# [GIVEN DATA]
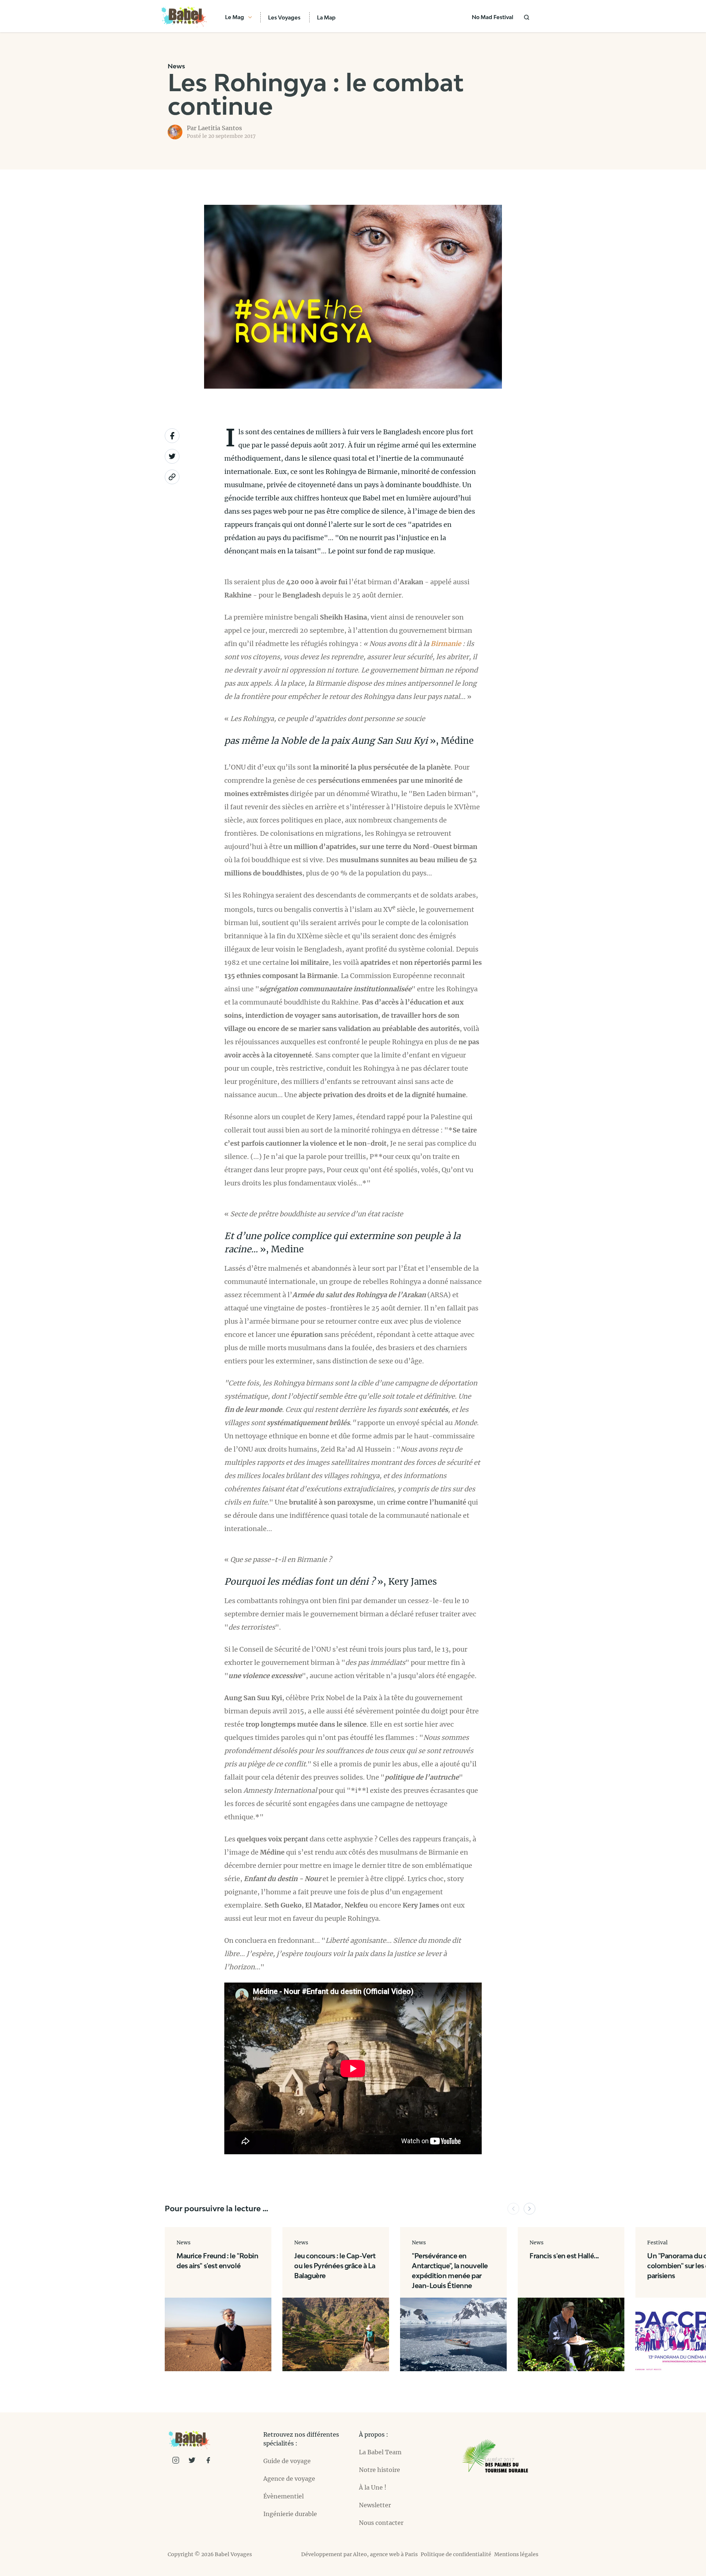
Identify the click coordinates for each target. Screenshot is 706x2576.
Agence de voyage (289, 2478)
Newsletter (375, 2505)
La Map (326, 17)
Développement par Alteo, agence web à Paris (359, 2554)
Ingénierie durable (290, 2514)
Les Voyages (284, 17)
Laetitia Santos (220, 128)
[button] (513, 2209)
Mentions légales (516, 2554)
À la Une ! (372, 2487)
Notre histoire (379, 2469)
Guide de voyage (287, 2461)
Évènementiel (283, 2496)
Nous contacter (381, 2522)
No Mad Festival (492, 17)
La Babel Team (380, 2452)
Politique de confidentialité (456, 2554)
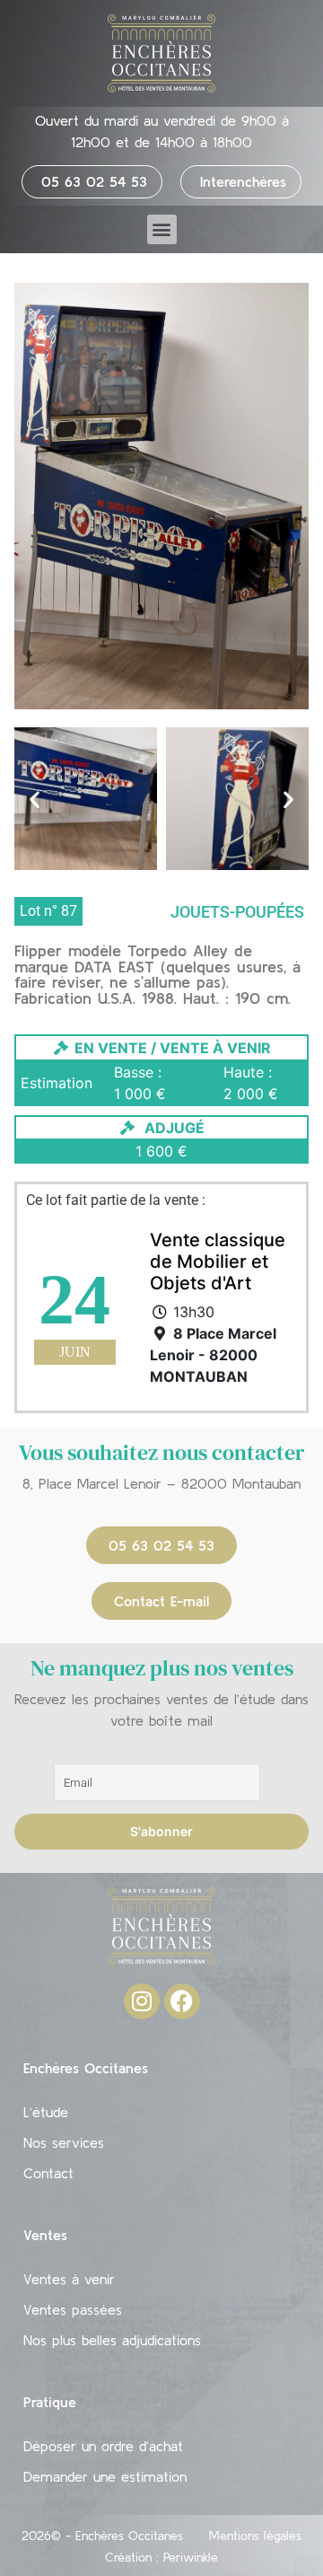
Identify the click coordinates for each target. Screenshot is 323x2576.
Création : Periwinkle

# [WHAT NEEDS TO BE DONE]
Wherever the string "Identify" occurs in the records, copy the line it is in.

# [EXPECTED OUTPUT]
Identify the click coordinates for each target. Screenshot is 706x2576.
Identify the click coordinates for each target. Screenshot is 323x2576.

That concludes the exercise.